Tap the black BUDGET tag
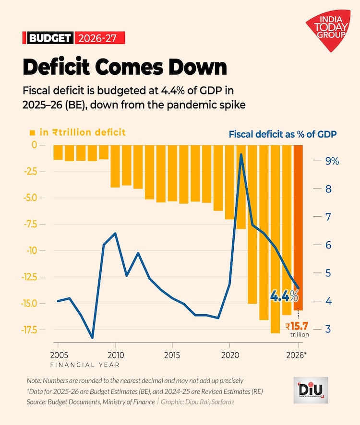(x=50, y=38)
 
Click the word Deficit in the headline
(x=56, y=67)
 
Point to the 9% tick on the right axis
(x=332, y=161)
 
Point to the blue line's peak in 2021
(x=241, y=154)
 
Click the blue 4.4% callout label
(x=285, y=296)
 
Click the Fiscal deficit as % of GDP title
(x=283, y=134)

- - -

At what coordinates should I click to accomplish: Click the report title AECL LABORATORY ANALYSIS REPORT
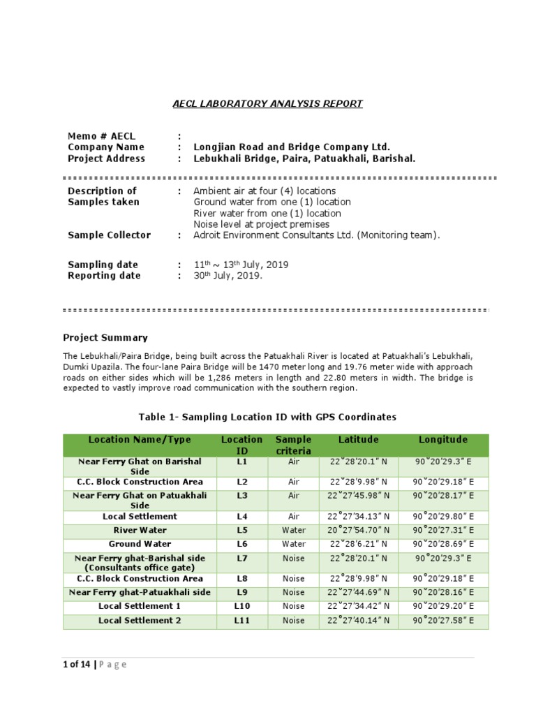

- - -

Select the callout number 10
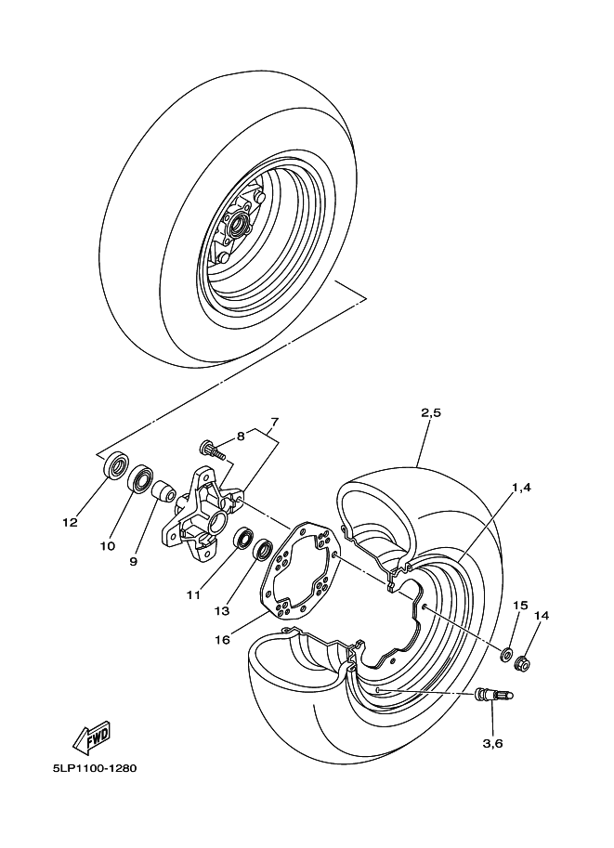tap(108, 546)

- - -

Please count the lines in the rows above that contain the word "title". Reply with the number only.

**WRITTEN SOLUTION**: 2